Récit de voyage par Nicole Imbert-Degrave.
L’Astoria, un des plus vieux paquebots de croisière au monde, fut notre « résidence » pendant plus de 40 jours pour une transatlantique qui devait nous amener dans le Nordeste du Brésil pour une découverte de l’Amazonie.

« L’Amazone, l’Amazone !!! », le cri a retenti sur le pont, bientôt relayé par l’annonce au micro du commandant. Et ce fut un branle-bas, tout le monde se précipitant sur le pont pour admirer… des traces boueuses dans l’eau.
Cela faisait maintenant 7 jours que nous avions quitté Mindelo au Cap Vert et que notre horizon était sans limite.
Que du bleu et de la houle, le bleu du ciel, le bleu de l’océan, les journées s’étiraient lentement au rythme des conférences, des activités proposées par l’équipage et des couchers de soleil plus sublimes les uns que les autres.
Et voilà que soudain nous touchions au but, nous allions pénétrer sur cette terre si pleine de mystères et de légendes.

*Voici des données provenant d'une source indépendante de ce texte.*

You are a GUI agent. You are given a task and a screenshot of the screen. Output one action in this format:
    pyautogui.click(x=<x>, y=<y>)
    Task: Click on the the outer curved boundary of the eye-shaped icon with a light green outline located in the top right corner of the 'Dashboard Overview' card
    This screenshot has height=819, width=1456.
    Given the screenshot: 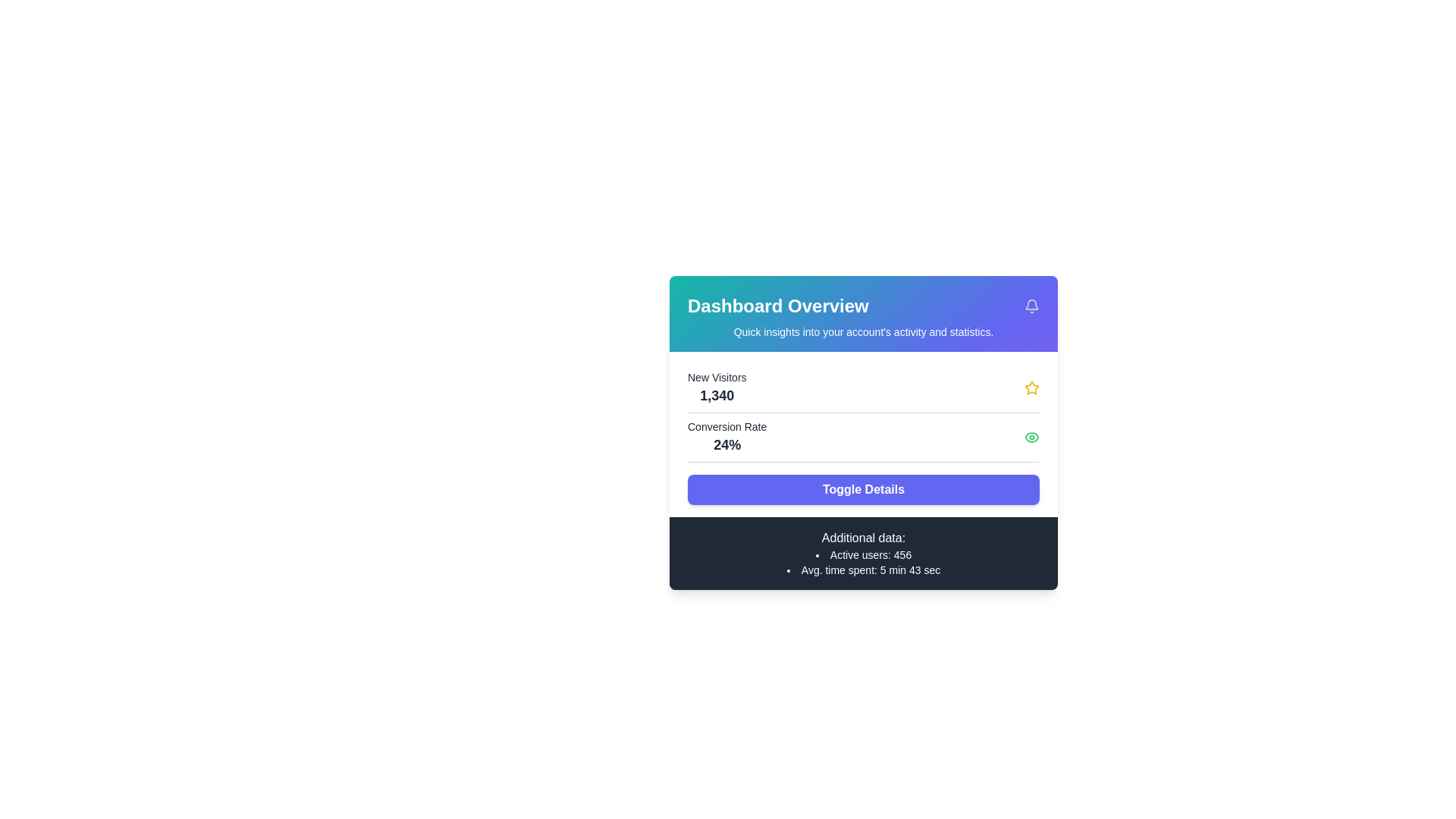 What is the action you would take?
    pyautogui.click(x=1031, y=438)
    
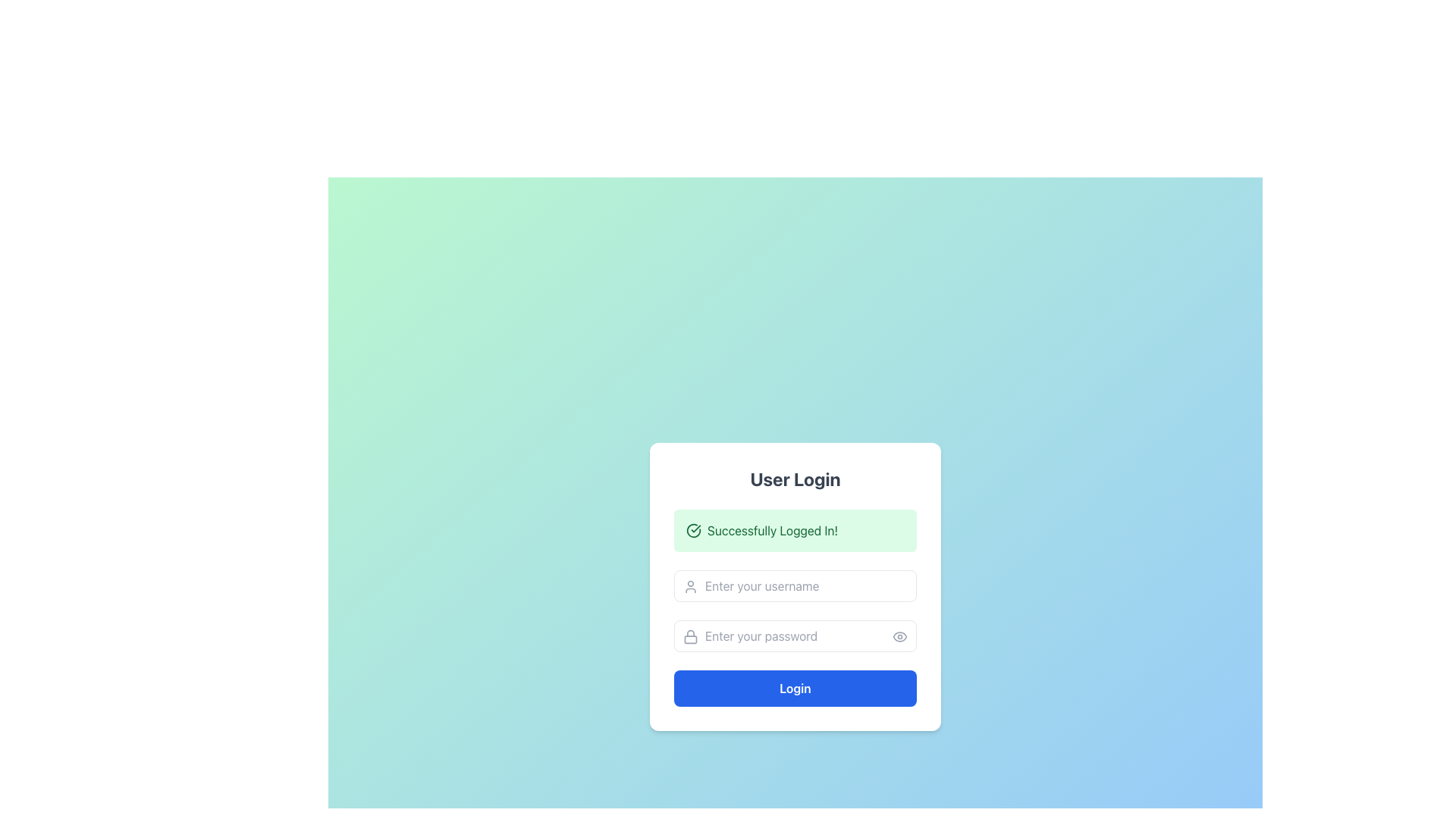 Image resolution: width=1456 pixels, height=819 pixels. Describe the element at coordinates (795, 479) in the screenshot. I see `the centered header text 'User Login', which is styled in large, bold gray font on a white background, located at the top of the login panel` at that location.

Mais dans l’immédiat, c’était surtout une trace jaunâtre qui flottait à la surface de l’eau, salissant l’immensité bleue et verte de l’océan.C’est ainsi que se fit notre premier contact avec l’Amazonie
Il faut en effet savoir que l’Amazone a un degré de salinité et un débit tellement différent de celui de l’Atlantique qu’il faut environ 200 km au large des côtes pour que les deux eaux enfin se mélangent. Nous avons donc poursuivi notre progression, la tache brune s’élargissant de plus en plus sur l’eau, et le lendemain, dès le lever du soleil, nous avons enfin vu les côtes brésiliennes.
Depuis le pont, nous pouvions déjà apercevoir une muraille verte sur les berges. L’Astoria a poursuivi son voyage entre les deux rives, séparées de dizaines de km, et petit à petit, la vision s’est faite plus précise.
Sur des bancs de sable boueux, poussait une végétation exubérante où des arbres, des arbustes, des fleurs et des lianes s’entremêlaient, chacun cherchant à se dégager, le tout formant un mur végétal derrière lequel on imaginait des formes de vie plus ou moins sauvage, des tribus indigènes aux rites étranges, tout un monde surprenant, inouï et dangereux rempli de mythes et de légendes.
Et, alors que notre bateau progressait toujours, croisant au passage quelques troncs d’arbres flottant sur les eaux fangeuses comme des monstres marins sortis de quelques récits allégoriques et allant à la rencontre de leurs fidèles, nous avons approché des dauphins roses, jaillissant hors de l’eau et colorant, l’espace d’un éclair, le flot brunâtre du fleuve.
L’histoire veut que ces dauphins encore appelés « botos » puissent se changer en beaux garçons vêtus de blanc et portant chapeau. Ainsi transformés, ils se rendent dans les bals et séduisent les jeunes filles…pour les féconder. C’est ainsi que selon cette légende, lorsqu’une fille est enceinte d’un inconnu, le coupable est …le boto !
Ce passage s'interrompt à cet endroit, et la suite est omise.